On the eve of the World Cup, NPR aired a story covering a study of the diverse playing styles on elite soccer teams. There are problem-solving players, impulsive players, and many other styles on every team. Diversity as a key to business success is my core message, so of course I wasn't surprised that the study found that teams with an ideal mix of all the playing styles scored more goals than less diverse teams.
The exact same concept applies to organizations that are looking for ways to diversify their resources. This time of year, you may not need to look any further than your newest employees -- the new grads and summer interns. Here are six strategies for hiring and managing Millennials.
1. Include both macro and micro approaches.
When you're managing your entire team, connecting on a macro level is perfect -- conveying one clear message is important. But connecting to each individual on the team takes a more nuanced approach. No matter their age or generation, each individual's analytical, structural, social, and conceptual thinking preferences, and their levels of expressiveness, assertiveness and flexibility, will dictate the best way to motivate and initiate action. Get a feel for this in small group settings or one-on one-meetings.
2. Avoid stereotyping.
The young people have been pegged as Millennials, a moniker that seems likely to stick, but like any other generation, the Millennial generation is made up of an infinite combination of thinking and behavioral attributes. They may like flexibility in their jobs; want to know where they stand with their boss; and want to understand their opportunities for advancement. Let he who does not also want these things in a job cast the first stone.
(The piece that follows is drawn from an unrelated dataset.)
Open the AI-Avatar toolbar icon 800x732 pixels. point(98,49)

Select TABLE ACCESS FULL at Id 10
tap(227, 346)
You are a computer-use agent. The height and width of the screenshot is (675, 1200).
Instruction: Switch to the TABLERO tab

3. Take advantage of their tech skills.
By all means, take advantage of that tech savvy the young people bring to the table. I know…stereotyping! But being born in the 1990s means the internet has always existed, floppy disks never have. If you can count on them to eliminate the time wasted fiddling around before meetings with projectors, faulty connections and the like, the hire is already worth it.
4. Utilize their unique skills.
That tech savvy is more a product of the generation than an indicator of thinking or behavioral preference. But it's those preferences that offer the key to how that person fits within the organization; how he or she can be best utilized. Does she come up with ideas, or take ideas and run with them? Does he prefer to lead a team, or would he rather do the work alone and report out? Once you figure that out, plug them in and go.
5. Be proactive fighting turnover.
About 60 percent of Millennials change jobs within three years. Turnover is expensive ($15,000 - $25,000 per case) so be proactive in making sure your new employees are happy and fulfilled. You shouldn't have to bend over backwards to do that; just establish and maintain a dialogue with each individual, tailored to her own preference. A socially inclined team member may appreciate the "How's it going? Everything OK?" every week, whereas others may not. A structurally inclined person will want to know the detailed route and check in at every milepost, which a conceptual person may just need validation of ideas. The point is, the better you understand the person, the more likely they'll be to hang around and grow with your organization.
Those new grads and summer interns will never forget their first real world job or their first boss, so make sure their experience is meaningful. The better you know the person, the better you will connect, the better guidance you will be able to give to a career that's just getting off the ground.